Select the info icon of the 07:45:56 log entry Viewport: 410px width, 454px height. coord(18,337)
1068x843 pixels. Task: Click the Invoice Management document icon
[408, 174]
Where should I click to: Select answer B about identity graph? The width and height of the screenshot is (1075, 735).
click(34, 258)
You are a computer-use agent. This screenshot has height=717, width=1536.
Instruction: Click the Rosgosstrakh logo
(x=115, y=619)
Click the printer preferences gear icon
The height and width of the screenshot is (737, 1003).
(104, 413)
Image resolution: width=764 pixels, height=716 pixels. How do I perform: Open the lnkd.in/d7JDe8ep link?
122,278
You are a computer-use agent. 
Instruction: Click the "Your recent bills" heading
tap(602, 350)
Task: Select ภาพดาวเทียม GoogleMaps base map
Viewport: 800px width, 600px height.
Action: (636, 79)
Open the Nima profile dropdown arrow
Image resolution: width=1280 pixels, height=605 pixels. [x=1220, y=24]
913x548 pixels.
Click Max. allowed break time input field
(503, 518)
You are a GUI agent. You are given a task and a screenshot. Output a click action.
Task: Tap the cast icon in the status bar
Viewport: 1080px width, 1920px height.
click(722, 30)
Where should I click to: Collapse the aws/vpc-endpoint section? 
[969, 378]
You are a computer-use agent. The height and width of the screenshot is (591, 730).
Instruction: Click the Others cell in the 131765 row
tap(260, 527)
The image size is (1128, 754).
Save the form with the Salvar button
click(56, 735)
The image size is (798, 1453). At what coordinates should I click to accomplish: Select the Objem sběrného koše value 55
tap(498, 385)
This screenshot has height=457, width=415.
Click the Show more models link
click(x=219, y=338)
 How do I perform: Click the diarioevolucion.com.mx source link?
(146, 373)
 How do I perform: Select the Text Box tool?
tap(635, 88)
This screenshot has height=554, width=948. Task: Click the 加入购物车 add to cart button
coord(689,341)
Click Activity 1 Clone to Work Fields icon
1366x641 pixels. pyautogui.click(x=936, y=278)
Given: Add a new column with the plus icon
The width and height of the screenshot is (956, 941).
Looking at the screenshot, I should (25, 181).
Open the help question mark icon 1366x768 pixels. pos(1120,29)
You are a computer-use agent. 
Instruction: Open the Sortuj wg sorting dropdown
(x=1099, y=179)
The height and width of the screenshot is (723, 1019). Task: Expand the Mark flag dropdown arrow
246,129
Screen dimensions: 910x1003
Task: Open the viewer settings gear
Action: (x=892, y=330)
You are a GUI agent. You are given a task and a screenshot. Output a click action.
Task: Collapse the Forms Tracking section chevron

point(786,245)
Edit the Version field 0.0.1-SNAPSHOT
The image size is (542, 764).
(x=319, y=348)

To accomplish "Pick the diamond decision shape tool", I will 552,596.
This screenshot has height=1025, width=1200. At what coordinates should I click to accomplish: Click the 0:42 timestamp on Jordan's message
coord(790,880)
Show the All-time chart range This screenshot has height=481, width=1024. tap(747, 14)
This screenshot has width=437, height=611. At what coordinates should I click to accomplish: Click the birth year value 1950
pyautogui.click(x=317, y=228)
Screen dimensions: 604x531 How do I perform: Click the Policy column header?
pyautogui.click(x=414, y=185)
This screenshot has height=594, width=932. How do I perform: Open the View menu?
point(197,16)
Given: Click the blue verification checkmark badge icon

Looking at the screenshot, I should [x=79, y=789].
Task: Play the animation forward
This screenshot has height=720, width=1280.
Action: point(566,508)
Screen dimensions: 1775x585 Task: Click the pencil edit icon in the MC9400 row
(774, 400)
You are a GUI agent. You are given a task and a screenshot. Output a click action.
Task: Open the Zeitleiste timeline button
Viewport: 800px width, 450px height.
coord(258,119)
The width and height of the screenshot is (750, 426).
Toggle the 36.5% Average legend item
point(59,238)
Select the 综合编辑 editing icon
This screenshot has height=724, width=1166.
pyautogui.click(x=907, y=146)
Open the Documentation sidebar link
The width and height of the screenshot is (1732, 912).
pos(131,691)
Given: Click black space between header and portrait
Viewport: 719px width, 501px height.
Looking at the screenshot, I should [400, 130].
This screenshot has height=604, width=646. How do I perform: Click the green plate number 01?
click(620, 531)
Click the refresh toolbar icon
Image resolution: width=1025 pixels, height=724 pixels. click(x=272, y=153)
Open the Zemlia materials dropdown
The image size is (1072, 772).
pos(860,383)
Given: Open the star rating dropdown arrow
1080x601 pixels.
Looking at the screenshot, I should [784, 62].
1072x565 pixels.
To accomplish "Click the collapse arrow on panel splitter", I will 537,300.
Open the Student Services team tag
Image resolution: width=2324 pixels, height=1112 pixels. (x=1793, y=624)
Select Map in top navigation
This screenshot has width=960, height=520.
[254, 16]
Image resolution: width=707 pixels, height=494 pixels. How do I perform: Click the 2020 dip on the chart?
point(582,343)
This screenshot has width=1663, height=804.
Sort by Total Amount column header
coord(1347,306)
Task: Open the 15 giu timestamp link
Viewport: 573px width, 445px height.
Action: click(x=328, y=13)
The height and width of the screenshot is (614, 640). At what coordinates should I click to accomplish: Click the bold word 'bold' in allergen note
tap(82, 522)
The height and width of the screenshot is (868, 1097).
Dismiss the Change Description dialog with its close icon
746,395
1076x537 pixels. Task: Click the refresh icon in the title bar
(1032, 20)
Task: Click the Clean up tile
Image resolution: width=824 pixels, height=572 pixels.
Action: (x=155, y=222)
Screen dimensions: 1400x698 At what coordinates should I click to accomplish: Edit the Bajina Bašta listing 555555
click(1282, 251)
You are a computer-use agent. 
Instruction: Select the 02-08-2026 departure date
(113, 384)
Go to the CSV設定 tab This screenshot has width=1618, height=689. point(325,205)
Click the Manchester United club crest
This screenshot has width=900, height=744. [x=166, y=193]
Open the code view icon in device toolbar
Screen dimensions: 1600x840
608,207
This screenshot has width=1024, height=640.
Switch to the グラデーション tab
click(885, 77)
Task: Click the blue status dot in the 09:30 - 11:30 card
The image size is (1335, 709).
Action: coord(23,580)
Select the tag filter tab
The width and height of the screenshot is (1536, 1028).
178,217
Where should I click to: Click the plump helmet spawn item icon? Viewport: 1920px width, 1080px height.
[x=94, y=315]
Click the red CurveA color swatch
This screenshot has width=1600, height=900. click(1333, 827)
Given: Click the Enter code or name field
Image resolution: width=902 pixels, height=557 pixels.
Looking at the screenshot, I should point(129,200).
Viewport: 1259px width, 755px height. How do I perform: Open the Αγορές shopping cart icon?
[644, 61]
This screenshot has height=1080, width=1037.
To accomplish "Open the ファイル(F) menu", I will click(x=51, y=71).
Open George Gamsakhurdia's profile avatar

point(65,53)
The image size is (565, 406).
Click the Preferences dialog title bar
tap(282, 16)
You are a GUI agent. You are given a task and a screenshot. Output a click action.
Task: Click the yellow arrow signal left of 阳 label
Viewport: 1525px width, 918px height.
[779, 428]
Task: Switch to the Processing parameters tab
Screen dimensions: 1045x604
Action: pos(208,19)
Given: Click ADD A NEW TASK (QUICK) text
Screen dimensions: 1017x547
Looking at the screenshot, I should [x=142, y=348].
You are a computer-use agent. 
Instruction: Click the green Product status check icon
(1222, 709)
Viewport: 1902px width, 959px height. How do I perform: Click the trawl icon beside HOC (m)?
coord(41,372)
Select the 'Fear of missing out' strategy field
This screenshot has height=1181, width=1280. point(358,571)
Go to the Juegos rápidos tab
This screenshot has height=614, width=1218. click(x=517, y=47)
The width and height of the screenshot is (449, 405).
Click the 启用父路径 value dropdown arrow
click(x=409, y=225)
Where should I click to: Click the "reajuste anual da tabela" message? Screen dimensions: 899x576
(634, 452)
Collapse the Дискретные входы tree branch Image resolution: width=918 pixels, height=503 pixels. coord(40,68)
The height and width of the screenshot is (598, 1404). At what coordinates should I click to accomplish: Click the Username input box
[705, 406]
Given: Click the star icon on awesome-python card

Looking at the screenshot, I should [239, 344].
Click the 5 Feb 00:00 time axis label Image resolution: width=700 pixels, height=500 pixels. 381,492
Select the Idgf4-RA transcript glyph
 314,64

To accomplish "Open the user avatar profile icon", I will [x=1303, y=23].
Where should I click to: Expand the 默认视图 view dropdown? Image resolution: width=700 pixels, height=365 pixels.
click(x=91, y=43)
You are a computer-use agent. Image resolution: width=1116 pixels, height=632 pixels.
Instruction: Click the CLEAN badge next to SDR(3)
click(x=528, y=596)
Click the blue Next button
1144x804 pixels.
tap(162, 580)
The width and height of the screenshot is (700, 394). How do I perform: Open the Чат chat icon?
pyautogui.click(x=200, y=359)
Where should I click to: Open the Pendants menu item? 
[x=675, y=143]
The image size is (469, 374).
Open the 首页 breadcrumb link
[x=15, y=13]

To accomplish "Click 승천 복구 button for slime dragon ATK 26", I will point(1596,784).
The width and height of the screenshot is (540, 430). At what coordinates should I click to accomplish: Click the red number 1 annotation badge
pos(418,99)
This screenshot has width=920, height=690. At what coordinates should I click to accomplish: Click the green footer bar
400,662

# About this exercise:
Every line in the records above that holds "label" counts once; state the total and nothing else.

# Solution:
2